(GIVEN DATA Opens)

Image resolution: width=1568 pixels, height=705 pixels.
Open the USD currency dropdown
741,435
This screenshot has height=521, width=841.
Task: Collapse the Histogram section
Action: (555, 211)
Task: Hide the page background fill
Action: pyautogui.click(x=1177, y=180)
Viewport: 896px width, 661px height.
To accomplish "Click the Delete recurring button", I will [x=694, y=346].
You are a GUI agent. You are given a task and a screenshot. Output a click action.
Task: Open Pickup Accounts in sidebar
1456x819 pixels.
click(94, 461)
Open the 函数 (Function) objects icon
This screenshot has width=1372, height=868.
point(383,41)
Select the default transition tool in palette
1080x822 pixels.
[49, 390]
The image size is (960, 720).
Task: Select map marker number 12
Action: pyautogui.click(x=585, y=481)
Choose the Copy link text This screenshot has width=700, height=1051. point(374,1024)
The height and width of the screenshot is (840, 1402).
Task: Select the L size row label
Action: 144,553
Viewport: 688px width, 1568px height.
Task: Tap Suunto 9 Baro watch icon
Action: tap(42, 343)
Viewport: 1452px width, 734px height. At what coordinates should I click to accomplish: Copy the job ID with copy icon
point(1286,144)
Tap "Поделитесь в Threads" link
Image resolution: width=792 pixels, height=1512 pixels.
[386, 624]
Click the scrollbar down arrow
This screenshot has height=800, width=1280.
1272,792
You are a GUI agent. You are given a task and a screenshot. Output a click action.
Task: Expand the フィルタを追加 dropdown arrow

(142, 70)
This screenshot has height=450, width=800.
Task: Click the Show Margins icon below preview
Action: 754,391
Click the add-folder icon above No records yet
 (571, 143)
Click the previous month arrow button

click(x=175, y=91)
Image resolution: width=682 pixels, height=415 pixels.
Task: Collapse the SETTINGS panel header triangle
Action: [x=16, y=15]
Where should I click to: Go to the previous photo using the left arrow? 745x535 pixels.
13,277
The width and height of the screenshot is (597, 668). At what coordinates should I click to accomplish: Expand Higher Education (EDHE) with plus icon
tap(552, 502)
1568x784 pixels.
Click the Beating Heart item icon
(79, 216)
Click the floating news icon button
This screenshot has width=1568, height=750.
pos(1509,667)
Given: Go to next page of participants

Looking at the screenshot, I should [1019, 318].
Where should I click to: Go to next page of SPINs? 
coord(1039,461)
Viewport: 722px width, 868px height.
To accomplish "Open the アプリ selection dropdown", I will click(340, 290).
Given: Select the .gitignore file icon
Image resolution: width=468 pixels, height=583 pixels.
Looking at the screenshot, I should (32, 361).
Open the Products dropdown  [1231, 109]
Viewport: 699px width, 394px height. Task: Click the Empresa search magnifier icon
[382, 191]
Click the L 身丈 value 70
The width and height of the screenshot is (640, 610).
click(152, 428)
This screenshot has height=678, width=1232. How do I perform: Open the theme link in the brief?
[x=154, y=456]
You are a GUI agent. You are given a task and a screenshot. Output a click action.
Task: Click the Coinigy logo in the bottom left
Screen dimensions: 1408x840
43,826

(GIVEN DATA Closes)

* **WHAT YOU SHOULD DO**
Write out a verbatim copy of the data, beginning with its first line and ending with the line that contains "Click the scrollbar down arrow".

* **RESPONSE AREA**
Image resolution: width=1568 pixels, height=705 pixels.
Open the USD currency dropdown
741,435
This screenshot has height=521, width=841.
Task: Collapse the Histogram section
Action: (555, 211)
Task: Hide the page background fill
Action: pyautogui.click(x=1177, y=180)
Viewport: 896px width, 661px height.
To accomplish "Click the Delete recurring button", I will [x=694, y=346].
You are a GUI agent. You are given a task and a screenshot. Output a click action.
Task: Open Pickup Accounts in sidebar
1456x819 pixels.
click(94, 461)
Open the 函数 (Function) objects icon
This screenshot has width=1372, height=868.
point(383,41)
Select the default transition tool in palette
1080x822 pixels.
[49, 390]
The image size is (960, 720).
Task: Select map marker number 12
Action: pyautogui.click(x=585, y=481)
Choose the Copy link text This screenshot has width=700, height=1051. point(374,1024)
The height and width of the screenshot is (840, 1402).
Task: Select the L size row label
Action: 144,553
Viewport: 688px width, 1568px height.
Task: Tap Suunto 9 Baro watch icon
Action: tap(42, 343)
Viewport: 1452px width, 734px height. At what coordinates should I click to accomplish: Copy the job ID with copy icon
point(1286,144)
Tap "Поделитесь в Threads" link
Image resolution: width=792 pixels, height=1512 pixels.
[386, 624]
Click the scrollbar down arrow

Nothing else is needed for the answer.